Critical Analysis: The Promise and the Perils Ahead​

Nutanix’s public roadmap and leadership vision present a compelling case for the modern enterprise tempted by hyperscale cloud but wary of public cloud lock-in and vendor disruption. The company’s strengths are clear:
  • Agility and R&D focus: Outspending many rivals on technical innovation gives Nutanix the ability to move quickly and address gaps in legacy platforms.
  • Partnership and choice: By embracing third-party storage and open technologies, Nutanix lowers the switching costs—critical for enterprises considering migration.
  • Unified cloud/hybrid story: A single license that works across on-premises and cloud deployments simplifies cost and operational planning.
Yet, several risks bear watching:
  • Scale and support capacity: As Nutanix targets tenfold growth, questions remain about its ability to support enterprise workloads at global scale, particularly if faced with a rapid influx of migrating VMware customers.
  • Competing priorities: Managing continued support for traditional virtualization while advancing towards cloud-native and AI workloads is a delicate balance. The danger is spreading resources too thin or diluting product quality.
  • Ecosystem risk: While openness is touted, Nutanix’s ecosystem of third-party integrations is nascent compared to long-standing industry platforms. Customers should verify critical integrations—and vendor support—before large-scale adoption.
  • Uncertain competitive landscape: Established infrastructure vendors are themselves pivoting quickly, and hyperscale public cloud providers (AWS, Azure, Google Cloud) continue to dominate the cloud conversation. Nutanix’s competitive advantage may narrow if these giants address portability and openness more aggressively.

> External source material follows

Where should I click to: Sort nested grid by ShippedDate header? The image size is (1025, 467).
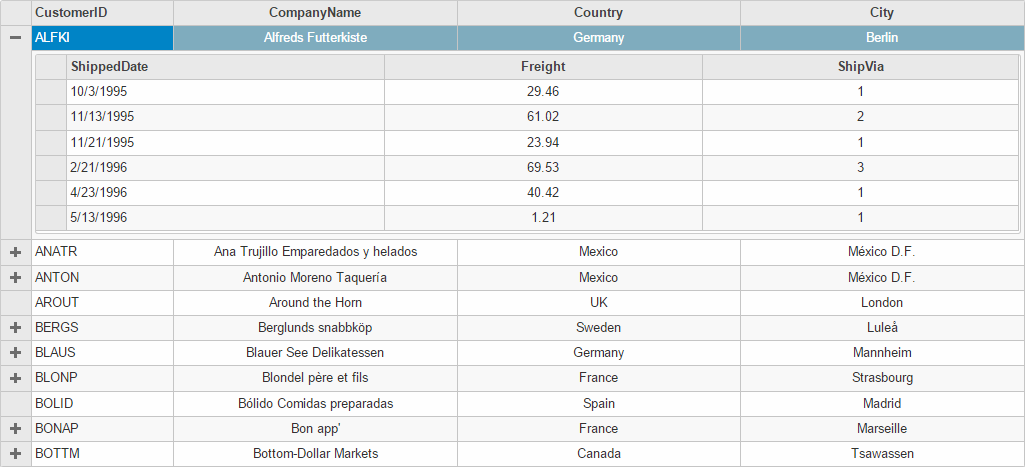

What Does This Mean for Enterprise Buyers?​

For organizations contemplating an exit from VMware, or those pursuing cloud-native modernization, Nutanix offers a credible, well-resourced alternative. The flexibility in infrastructure choices, licensing, and deployment models is a marked improvement over traditional, monolithic virtualization platforms. Nutanix’s partnerships with leading storage vendors and Nvidia further insulate it from accusations of lock-in, while demonstrating a commitment to supporting modern, AI-driven workloads.
Still, the true test will come as enterprise customers undertake large-scale migrations. Platform evaluation should involve rigorous proof-of-concept testing, not just on technical compatibility, but also in long-term support contracts, partner reliability, and overall total cost of ownership.

Conclusion: The Path Forward​

Nutanix stands at a crossroads—poised to capture significant market share from a virtualization market in flux, but also charged with executing flawlessly across product, support, and ecosystem enablement. Under Ramaswami’s leadership, the company is doubling down on openness, innovation, and customer choice.
Enterprises ready to modernize their infrastructure—without embracing the risks of yet another lock-in—will find a compelling vision in Nutanix’s platform. Yet, as with all strategic technology decisions, the devil remains in the details. The coming year will reveal whether Nutanix can translate its high-profile partnerships, product updates, and customer-friendly talk into durable industry leadership.
For now, the battle for VMware’s installed base is just beginning, and Nutanix is making an aggressive play—one that the world’s IT decision-makers will be watching closely.